***** Source records

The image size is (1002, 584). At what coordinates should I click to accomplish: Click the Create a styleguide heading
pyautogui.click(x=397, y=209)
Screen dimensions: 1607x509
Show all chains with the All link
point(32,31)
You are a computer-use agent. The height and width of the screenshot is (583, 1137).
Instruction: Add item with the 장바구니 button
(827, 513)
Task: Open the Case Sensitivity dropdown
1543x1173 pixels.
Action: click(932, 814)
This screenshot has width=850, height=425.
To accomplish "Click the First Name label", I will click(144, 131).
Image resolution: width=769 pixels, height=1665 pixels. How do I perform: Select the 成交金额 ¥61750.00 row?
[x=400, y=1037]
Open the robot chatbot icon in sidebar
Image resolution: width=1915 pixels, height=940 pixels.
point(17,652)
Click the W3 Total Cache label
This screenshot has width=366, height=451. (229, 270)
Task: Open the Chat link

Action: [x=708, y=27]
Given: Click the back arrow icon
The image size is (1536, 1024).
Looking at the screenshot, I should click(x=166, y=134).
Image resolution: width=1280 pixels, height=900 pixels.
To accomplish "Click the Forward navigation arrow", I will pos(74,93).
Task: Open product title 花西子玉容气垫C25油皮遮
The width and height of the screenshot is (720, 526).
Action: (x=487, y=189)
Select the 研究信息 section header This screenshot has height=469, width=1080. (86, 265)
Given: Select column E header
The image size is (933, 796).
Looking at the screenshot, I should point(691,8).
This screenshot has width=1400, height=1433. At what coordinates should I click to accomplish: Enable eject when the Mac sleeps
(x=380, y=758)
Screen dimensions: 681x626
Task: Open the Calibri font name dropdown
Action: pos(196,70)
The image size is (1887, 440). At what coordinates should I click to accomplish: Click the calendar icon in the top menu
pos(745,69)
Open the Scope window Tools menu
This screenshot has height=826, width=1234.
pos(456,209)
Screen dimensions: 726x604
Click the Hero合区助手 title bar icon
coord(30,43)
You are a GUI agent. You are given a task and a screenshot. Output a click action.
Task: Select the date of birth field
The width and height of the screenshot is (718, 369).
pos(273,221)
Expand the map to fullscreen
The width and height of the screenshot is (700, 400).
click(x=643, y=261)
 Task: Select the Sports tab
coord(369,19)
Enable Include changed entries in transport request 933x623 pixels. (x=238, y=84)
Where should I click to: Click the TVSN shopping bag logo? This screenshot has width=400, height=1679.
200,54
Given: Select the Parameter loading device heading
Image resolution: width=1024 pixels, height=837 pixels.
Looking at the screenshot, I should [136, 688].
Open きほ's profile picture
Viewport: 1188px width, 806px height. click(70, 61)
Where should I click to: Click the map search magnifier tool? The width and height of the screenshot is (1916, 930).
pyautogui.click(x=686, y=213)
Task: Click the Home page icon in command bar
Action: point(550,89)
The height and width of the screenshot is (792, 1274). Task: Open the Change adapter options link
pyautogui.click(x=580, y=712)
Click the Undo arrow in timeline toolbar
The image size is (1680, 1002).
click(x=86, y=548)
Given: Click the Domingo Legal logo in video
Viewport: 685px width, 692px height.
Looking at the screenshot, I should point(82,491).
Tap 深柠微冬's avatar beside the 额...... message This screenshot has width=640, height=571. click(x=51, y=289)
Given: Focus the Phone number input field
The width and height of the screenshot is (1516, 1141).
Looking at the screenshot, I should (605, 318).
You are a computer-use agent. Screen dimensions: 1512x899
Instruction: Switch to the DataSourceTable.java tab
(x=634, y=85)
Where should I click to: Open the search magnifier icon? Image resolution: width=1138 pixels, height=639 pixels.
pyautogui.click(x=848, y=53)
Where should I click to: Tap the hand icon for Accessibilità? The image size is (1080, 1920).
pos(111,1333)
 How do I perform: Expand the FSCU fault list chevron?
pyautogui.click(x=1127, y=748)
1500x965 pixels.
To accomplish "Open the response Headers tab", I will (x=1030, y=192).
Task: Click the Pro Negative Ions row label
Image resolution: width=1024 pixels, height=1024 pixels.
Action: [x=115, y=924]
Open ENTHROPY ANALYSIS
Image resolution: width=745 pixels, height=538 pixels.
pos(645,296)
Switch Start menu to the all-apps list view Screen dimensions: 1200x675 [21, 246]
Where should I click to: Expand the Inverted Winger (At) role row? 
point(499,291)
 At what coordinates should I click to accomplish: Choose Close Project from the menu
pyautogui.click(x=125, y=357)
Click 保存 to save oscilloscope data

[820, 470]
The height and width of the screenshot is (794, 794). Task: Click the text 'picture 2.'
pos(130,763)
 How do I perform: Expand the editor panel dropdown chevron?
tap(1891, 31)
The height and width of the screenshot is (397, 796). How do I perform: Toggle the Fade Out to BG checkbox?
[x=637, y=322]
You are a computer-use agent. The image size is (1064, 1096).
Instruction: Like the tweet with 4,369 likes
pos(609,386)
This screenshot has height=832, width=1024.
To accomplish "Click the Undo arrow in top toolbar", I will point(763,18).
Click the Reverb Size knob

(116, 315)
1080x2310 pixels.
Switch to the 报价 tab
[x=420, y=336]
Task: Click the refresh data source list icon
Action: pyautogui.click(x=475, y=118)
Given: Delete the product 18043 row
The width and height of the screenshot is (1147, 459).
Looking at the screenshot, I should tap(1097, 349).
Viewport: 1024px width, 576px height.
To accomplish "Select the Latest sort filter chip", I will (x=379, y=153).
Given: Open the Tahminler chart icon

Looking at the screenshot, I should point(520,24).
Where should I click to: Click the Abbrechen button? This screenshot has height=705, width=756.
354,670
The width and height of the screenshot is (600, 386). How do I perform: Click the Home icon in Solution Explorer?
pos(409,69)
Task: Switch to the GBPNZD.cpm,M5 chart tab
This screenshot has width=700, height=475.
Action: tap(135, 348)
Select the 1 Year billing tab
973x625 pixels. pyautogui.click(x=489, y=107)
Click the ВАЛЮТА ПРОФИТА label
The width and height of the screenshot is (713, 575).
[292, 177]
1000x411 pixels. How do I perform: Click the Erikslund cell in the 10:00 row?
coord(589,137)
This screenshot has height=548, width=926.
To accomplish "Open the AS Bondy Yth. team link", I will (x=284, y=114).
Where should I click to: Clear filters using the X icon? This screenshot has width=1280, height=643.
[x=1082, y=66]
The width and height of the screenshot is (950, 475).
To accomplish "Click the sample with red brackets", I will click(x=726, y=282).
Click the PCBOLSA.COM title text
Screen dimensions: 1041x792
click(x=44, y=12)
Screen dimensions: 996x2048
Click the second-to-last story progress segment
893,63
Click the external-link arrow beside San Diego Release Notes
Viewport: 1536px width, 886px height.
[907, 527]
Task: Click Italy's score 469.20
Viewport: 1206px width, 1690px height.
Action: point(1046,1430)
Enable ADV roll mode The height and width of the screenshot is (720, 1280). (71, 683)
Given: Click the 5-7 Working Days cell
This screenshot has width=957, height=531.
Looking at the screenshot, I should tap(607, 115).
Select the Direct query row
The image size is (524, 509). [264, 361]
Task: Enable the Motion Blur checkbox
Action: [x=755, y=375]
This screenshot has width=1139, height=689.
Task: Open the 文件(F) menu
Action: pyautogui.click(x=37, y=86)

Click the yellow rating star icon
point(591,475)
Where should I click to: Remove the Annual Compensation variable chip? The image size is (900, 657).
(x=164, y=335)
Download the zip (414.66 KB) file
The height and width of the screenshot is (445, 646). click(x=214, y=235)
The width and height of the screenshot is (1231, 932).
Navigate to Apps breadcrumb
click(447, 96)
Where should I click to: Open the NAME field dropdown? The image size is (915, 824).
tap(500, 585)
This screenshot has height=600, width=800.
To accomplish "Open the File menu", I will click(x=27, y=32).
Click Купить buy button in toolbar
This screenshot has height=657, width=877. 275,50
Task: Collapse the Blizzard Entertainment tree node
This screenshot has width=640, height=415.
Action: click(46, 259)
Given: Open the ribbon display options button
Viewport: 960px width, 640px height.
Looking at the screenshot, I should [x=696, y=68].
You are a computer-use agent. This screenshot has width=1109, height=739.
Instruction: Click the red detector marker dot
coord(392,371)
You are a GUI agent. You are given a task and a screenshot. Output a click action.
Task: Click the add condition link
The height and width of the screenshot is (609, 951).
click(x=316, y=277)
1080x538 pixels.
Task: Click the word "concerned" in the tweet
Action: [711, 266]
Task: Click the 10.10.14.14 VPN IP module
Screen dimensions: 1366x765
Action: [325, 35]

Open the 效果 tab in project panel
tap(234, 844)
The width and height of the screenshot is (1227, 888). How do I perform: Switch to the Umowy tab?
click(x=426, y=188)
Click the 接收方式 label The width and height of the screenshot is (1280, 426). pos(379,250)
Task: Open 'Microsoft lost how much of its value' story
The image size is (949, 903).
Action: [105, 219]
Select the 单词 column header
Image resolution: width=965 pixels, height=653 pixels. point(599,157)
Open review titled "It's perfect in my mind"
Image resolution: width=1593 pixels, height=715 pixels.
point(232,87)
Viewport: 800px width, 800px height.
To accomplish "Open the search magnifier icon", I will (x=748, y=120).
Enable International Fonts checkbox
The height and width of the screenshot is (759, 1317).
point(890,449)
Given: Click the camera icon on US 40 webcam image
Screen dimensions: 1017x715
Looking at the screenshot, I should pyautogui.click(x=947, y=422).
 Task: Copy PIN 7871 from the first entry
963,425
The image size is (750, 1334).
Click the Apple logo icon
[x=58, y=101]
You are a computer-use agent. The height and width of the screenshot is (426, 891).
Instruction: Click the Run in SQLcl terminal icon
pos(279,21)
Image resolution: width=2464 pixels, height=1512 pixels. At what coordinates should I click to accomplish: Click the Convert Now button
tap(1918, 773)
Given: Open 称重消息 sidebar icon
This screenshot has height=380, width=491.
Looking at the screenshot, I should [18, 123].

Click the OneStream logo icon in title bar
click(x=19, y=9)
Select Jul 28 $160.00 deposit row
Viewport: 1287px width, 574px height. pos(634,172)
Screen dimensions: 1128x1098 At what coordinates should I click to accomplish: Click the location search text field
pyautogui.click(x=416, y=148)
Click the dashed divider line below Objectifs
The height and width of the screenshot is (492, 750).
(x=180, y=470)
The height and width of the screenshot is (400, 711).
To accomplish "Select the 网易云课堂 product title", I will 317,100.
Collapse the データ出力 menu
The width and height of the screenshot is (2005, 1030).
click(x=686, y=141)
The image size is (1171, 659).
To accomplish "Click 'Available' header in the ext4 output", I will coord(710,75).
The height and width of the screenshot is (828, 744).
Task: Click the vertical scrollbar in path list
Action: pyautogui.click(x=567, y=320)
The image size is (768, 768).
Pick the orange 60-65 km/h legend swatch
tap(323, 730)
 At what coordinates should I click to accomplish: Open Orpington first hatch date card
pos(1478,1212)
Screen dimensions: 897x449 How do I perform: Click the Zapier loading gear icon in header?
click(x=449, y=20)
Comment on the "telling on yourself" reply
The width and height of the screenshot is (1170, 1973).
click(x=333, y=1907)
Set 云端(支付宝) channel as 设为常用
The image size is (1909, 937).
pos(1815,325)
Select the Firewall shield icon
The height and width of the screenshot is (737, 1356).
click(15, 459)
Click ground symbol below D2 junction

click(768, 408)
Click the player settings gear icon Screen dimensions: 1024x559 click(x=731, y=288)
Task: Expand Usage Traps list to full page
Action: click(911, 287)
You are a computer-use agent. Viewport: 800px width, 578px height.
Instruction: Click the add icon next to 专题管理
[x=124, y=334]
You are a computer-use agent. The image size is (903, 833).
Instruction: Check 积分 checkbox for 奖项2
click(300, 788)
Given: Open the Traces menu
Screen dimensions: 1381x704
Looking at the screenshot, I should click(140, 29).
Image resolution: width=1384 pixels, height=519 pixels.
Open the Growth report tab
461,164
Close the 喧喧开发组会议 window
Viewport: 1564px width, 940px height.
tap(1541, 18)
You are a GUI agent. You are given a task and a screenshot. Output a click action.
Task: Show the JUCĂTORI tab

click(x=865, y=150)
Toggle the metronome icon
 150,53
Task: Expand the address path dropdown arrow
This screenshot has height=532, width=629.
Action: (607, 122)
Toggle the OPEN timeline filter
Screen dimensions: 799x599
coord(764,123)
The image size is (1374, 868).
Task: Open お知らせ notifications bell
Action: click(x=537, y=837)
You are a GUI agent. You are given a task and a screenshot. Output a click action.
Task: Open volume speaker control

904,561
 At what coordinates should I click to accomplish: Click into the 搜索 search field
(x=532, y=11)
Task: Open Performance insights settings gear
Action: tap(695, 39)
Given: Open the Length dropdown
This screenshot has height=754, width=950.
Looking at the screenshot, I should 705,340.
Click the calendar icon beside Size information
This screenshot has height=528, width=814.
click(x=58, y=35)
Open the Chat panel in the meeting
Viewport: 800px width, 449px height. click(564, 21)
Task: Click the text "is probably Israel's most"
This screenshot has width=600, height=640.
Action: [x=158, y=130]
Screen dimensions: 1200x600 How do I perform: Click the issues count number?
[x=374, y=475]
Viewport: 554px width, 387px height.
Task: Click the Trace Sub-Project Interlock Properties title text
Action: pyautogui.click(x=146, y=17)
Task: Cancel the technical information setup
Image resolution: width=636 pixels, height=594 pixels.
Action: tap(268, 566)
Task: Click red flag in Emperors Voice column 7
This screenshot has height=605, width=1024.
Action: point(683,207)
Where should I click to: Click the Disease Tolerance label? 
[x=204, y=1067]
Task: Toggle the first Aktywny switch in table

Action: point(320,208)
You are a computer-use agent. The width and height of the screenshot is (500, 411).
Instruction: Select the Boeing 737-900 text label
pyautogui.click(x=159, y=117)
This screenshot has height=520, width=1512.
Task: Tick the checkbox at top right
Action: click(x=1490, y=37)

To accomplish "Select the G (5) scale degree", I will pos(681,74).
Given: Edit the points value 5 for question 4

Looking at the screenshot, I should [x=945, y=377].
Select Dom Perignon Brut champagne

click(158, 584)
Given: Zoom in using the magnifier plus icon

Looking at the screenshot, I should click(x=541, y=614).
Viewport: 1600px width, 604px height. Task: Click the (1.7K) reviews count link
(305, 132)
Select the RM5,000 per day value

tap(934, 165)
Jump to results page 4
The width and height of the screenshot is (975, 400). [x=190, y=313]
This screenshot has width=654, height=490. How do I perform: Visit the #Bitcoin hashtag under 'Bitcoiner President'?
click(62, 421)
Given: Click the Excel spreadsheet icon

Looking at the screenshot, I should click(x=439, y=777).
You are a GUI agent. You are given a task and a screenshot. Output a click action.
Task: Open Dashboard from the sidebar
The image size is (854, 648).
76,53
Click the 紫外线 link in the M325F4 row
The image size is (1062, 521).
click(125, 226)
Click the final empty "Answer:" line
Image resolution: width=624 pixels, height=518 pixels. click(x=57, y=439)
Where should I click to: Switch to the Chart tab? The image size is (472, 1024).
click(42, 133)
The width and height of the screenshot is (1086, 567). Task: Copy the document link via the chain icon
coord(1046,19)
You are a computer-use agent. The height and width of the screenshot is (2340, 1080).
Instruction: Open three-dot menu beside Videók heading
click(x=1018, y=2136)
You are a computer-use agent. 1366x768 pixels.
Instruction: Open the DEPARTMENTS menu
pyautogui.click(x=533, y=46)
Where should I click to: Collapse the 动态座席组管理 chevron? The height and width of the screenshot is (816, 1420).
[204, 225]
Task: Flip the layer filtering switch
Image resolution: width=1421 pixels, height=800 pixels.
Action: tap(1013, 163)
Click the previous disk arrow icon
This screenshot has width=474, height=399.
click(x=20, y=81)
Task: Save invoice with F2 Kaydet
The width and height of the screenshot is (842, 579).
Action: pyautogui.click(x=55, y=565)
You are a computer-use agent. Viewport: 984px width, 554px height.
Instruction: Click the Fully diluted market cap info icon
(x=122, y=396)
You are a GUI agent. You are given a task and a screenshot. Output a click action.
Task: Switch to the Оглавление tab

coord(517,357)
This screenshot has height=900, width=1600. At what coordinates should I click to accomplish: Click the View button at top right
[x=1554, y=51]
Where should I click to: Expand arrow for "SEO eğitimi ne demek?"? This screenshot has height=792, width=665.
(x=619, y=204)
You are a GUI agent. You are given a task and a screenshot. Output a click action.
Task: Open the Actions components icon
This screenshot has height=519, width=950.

**********

• [Exercise brief]
For an answer, give a copy of every line in the listing that holds the word "product".

• [Task answer]
Task: Open product title 花西子玉容气垫C25油皮遮
Given: Delete the product 18043 row
To accomplish "Select the 网易云课堂 product title", I will 317,100.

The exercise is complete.